I need some help! Many years ago I owned a CD that was an old recording of the Franck Violin and Piano Sonata in A Major. I seem to have lost it. All I remember is that the CD had a blue cover (with a black and white photograph?) and it was clearly an old recording because the recording was quite scratchy--as if it had been taken off a vinyl record. It was the best version of this sonata I have ever heard. I think it may have been played a little bit more leisurely than some other recordings I have listened to.

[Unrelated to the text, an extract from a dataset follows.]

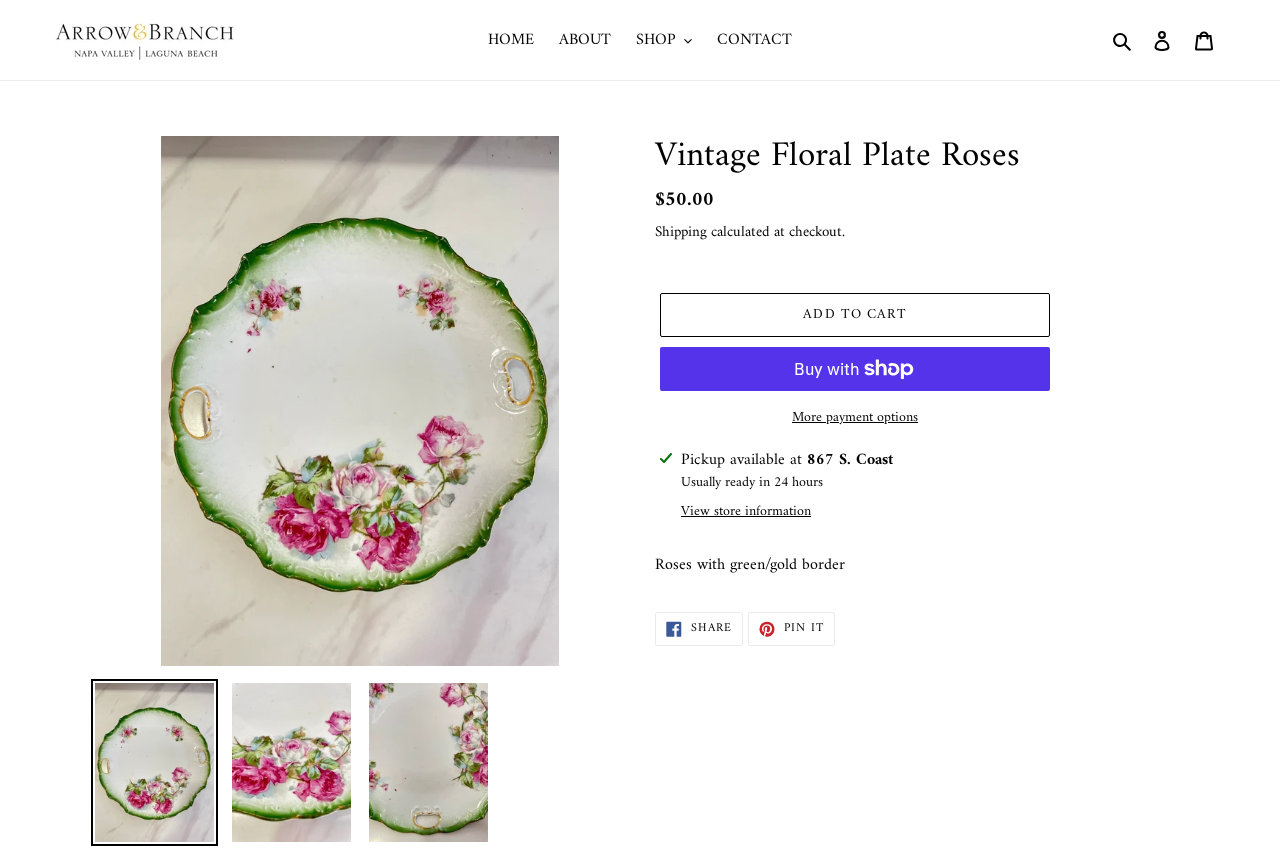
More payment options (855, 417)
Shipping (681, 232)
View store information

Can anyone help me? I can't remember the names of the performers for the life of me! I'm desperate to track down this wonderful recording. 

Thanks for your help.


----------



## opus67 (Jan 30, 2007)

Any of these, perhaps?

http://www.arkivmusic.com/classical/album.jsp?album_id=3252
http://www.arkivmusic.com/classical/album.jsp?album_id=36282
http://www.arkivmusic.com/classical/album.jsp?album_id=29428

There are about a hundred more listed here.


----------



## YsayeOp.27#6 (Dec 7, 2007)

An old one? Perhaps the Catterall-Murdoch recording from 1923.
Or the famous one by Jacques Thibaud and Alfred Cortot?


----------



## Vaneyes (May 11, 2010)

The oldest Franck Violin Sonata I would want is the '68 Perlman & Ashkenazy (Decca). I also have a good '80 Kremer & Maisenberg (Praga). For the transcribed Cello Sonata, the '89 Isserlis & Devoyon (Virgin).


----------